LA LIBRE: Ils sont les meilleurs juges de l’éducation de leurs enfants. Restreindre la publicité de produits dits “junk food” dans le but de protéger les enfants est une défiance vis-à-vis du jugement des parents.
Le Conseil européen a adopté un projet de conclusions concernant la commercialisation de produits dits “junk-food” (malbouffe), dans lequel il appelle à des restrictions sur la publicité de ces produits, dans le but de protéger les enfants. Les cibles sont les aliments riches en énergie, les graisses saturées, les acides gras, le sucre et le sel. Les ministres considèrent qu’il s’agit d’une question de protection des consommateurs, ainsi que de la “réduction des inégalités de santé” et de la politique de prévention. Mais tout ce qu’il traduit vraiment est une méfiance massive dans les efforts de ceux qui ont un enfant.

Données fournies:
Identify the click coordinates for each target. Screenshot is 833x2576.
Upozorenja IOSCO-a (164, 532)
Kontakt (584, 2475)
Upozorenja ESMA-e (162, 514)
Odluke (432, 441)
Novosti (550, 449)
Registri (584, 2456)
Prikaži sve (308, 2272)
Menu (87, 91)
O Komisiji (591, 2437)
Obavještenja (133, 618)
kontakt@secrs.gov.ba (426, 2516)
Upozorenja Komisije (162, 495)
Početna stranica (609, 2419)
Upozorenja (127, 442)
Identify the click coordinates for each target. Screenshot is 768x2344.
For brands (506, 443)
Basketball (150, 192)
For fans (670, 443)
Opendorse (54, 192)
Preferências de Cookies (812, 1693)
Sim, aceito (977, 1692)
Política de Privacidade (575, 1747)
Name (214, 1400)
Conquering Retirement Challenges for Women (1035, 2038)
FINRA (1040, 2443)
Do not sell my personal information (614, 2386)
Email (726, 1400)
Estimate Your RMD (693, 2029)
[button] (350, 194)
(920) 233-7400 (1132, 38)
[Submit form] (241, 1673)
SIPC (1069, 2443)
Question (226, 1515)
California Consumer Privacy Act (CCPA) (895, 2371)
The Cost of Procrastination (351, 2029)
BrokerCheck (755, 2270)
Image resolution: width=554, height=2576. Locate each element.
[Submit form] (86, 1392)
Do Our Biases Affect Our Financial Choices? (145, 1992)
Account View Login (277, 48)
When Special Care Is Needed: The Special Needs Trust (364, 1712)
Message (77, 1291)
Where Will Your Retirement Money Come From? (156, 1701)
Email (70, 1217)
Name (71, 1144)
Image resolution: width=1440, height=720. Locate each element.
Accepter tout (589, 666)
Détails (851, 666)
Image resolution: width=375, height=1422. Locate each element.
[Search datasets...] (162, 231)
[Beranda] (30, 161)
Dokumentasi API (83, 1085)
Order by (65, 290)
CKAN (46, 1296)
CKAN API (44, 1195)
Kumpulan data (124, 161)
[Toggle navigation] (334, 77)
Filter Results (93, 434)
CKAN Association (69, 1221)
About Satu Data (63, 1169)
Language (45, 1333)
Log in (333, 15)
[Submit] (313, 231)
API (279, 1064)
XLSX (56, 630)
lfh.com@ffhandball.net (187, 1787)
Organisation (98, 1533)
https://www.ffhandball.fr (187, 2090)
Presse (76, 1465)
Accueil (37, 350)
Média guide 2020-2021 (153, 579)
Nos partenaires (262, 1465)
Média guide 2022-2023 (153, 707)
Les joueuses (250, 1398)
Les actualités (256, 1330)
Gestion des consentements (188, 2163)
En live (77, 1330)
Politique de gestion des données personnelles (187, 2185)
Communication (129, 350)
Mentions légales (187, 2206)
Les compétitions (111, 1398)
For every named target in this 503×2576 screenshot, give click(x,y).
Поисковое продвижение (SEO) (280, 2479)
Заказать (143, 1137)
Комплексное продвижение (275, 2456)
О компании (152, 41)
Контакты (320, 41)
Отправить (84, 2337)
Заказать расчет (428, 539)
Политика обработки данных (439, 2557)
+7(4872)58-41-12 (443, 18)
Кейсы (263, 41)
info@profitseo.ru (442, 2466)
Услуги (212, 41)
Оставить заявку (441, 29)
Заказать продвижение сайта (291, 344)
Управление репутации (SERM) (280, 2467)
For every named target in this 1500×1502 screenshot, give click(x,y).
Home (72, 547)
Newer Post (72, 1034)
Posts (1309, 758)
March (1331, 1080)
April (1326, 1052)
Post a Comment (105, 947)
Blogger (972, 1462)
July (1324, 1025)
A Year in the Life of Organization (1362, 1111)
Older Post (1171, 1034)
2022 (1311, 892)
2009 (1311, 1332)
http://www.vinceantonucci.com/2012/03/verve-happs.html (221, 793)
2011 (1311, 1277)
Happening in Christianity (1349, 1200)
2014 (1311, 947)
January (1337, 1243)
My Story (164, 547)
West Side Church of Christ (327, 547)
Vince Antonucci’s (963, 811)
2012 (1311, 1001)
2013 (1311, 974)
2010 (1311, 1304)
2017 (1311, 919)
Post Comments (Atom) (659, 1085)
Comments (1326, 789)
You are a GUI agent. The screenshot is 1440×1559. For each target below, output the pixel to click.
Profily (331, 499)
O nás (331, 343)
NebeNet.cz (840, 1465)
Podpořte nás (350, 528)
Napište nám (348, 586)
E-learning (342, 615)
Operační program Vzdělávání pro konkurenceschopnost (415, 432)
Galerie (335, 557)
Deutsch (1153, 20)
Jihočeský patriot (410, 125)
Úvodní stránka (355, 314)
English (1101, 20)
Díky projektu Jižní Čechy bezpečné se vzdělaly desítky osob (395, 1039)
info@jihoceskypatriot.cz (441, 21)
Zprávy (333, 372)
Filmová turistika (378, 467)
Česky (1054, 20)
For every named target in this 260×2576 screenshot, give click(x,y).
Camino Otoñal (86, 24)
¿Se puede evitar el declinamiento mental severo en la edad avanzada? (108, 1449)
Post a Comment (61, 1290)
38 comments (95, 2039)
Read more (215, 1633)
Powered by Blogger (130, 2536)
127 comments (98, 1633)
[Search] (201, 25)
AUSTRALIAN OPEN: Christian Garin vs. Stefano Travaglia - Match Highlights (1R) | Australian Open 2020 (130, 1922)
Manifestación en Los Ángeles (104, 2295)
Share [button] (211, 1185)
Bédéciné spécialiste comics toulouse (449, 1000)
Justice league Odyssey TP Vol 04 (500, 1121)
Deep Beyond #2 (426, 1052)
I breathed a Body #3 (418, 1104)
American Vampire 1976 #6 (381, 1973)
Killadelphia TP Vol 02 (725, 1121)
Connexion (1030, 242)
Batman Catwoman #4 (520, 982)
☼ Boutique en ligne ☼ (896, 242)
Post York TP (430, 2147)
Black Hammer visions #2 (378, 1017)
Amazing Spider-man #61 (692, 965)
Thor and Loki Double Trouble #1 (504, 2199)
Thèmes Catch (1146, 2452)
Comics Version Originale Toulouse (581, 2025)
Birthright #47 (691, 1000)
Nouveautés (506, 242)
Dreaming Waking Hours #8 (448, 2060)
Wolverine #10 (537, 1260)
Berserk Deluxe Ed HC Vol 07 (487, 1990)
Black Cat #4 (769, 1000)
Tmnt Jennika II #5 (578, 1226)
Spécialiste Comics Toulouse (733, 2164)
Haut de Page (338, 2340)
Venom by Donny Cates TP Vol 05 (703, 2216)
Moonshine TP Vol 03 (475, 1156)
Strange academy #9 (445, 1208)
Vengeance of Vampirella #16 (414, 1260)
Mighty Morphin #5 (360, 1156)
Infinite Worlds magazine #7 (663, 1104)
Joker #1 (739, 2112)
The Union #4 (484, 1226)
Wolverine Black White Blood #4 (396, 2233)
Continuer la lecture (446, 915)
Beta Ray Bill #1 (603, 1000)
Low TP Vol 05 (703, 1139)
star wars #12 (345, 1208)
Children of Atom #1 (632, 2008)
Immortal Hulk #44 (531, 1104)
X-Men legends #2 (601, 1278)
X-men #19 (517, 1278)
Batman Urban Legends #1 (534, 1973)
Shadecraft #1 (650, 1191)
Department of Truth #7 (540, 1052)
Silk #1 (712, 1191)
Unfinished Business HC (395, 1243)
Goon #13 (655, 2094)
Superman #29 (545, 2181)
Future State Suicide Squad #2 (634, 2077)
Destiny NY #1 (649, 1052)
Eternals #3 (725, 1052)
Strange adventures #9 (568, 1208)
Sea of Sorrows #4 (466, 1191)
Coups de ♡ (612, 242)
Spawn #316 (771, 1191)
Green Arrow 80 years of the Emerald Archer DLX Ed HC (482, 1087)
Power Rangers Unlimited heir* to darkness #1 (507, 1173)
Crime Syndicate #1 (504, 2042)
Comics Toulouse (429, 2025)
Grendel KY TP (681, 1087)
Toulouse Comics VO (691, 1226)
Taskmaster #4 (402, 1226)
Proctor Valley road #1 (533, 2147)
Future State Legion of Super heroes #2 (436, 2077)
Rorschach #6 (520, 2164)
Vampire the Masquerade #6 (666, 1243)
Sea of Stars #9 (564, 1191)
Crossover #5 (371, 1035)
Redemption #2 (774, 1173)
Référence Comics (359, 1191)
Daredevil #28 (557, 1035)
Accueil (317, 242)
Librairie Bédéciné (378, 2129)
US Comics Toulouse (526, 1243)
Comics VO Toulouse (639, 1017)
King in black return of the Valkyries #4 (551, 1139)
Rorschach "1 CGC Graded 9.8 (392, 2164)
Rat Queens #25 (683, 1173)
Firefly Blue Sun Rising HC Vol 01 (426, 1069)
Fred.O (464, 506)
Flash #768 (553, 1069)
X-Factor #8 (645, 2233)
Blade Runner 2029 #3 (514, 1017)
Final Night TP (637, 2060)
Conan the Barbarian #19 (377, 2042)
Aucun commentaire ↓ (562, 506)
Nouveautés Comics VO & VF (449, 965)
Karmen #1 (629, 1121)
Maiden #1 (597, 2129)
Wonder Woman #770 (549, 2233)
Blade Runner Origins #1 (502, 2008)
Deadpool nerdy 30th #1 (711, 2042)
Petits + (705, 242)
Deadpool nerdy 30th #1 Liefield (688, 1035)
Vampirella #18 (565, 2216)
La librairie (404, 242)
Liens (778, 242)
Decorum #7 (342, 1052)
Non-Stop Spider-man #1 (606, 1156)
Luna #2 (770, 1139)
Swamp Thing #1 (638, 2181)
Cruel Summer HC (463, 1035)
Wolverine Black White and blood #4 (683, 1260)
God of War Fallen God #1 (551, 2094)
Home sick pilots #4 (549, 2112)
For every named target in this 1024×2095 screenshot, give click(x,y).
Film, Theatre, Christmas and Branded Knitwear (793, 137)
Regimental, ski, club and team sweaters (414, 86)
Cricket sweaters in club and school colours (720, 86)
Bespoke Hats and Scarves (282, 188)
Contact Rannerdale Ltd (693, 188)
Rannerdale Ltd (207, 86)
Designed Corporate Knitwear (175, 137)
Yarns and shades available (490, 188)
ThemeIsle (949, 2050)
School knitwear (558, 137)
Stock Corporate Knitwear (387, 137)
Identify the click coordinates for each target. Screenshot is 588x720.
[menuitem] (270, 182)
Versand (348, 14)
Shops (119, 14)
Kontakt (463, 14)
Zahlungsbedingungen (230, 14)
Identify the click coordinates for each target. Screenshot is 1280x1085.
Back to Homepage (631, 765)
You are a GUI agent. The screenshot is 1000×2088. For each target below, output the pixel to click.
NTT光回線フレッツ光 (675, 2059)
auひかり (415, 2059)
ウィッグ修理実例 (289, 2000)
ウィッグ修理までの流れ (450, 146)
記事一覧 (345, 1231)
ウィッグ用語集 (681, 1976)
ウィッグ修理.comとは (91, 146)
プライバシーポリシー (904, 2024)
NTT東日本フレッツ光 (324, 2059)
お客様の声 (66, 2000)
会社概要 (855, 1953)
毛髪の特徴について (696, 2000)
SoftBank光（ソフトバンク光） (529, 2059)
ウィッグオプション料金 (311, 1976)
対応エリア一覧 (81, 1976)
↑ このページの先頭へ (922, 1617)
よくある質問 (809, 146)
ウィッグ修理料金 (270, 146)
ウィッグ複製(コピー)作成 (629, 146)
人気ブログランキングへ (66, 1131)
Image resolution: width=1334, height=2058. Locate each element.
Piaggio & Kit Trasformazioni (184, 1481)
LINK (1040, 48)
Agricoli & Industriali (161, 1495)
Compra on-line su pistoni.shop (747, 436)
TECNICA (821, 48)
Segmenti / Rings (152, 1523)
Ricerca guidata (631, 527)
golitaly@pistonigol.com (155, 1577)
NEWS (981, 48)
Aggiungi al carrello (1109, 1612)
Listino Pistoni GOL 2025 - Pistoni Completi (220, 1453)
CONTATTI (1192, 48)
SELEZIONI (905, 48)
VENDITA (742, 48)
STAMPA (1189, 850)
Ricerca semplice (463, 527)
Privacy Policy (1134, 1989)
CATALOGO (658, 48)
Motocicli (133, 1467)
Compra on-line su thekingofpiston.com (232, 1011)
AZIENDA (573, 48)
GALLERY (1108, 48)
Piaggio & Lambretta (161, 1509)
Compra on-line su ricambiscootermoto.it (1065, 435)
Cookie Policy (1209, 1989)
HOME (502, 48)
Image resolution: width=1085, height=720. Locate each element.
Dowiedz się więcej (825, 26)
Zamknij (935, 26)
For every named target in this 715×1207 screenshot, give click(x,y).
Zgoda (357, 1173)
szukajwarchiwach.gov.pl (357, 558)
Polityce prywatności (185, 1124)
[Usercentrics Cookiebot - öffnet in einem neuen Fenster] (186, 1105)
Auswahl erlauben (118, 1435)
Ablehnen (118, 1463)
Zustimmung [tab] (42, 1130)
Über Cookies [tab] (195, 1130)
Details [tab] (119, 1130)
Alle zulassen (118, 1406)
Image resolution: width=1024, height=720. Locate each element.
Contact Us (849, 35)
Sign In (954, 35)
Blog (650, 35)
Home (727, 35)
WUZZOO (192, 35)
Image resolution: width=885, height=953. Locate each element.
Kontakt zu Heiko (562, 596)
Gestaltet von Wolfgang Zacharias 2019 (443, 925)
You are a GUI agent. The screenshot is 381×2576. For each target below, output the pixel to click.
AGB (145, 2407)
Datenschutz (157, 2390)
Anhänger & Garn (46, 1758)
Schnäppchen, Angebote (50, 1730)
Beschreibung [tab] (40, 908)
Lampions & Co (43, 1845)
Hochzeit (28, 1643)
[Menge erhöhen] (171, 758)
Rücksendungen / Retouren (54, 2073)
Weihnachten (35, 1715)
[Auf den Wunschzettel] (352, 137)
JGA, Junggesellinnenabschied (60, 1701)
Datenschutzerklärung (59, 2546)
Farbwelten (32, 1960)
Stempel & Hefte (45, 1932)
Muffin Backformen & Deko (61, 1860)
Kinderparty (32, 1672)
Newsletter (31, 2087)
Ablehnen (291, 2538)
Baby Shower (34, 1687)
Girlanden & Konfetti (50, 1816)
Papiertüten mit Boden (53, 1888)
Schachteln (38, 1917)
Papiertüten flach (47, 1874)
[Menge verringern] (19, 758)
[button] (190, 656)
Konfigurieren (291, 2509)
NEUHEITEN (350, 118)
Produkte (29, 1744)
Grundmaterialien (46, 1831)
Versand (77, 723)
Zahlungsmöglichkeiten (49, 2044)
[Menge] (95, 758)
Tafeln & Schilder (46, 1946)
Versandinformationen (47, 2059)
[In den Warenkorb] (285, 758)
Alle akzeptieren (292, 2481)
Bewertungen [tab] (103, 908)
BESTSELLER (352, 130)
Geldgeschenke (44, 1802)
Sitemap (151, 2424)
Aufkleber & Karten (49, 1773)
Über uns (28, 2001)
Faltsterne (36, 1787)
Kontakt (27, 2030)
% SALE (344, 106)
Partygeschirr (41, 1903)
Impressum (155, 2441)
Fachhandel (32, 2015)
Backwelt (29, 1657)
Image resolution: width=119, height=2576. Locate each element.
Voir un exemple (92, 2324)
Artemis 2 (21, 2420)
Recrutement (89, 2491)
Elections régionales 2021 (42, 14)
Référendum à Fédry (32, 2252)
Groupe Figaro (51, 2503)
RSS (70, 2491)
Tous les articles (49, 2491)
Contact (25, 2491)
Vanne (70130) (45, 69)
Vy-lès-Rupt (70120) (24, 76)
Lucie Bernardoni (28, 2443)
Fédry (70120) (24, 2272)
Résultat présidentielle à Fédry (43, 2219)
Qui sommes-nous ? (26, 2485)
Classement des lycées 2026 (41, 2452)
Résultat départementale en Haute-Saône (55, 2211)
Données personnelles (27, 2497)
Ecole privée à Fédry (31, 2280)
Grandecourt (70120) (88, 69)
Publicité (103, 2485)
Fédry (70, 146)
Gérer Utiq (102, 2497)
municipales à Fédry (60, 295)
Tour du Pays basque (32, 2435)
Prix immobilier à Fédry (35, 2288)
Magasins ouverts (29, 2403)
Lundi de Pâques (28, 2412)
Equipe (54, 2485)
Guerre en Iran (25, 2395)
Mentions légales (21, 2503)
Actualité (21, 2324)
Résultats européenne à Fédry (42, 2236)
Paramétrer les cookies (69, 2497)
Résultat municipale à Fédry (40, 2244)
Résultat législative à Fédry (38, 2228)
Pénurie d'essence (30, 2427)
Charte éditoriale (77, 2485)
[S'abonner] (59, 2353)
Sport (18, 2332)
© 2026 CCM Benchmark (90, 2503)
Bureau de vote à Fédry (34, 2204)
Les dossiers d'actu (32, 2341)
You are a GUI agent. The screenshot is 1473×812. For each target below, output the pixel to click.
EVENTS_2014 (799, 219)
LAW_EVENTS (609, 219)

Exercices:
(a) Répondez à ces questions sur le texte :
(i) Quelle instance a adopté un projet de conclusions concernant la commercialisation de produits dits « junk-food » ?
(ii) Quels aliments et composants ce projet vise-t-il ?
(iii) Selon les ministres, de quelles questions s'agit-il ?
(b) Convertissez, s'il vous plaît, en liste JSON de chaînes les lignes des enregistrements allant de leur début jusqu'à la ligne contenant « Menu (87, 91) », incluses. Mettez une chaîne par ligne et omettez les lignes vides.

Corrigés:
(a)
(i) Le Conseil européen.
(ii) Les aliments riches en énergie, les graisses saturées, les acides gras, le sucre et le sel.
(iii) D'une question de protection des consommateurs, ainsi que de la « réduction des inégalités de santé » et de la politique de prévention.

(b)
[
  "Identify the click coordinates for each target. Screenshot is 833x2576.",
  "Upozorenja IOSCO-a (164, 532)",
  "Kontakt (584, 2475)",
  "Upozorenja ESMA-e (162, 514)",
  "Odluke (432, 441)",
  "Novosti (550, 449)",
  "Registri (584, 2456)",
  "Prikaži sve (308, 2272)",
  "Menu (87, 91)"
]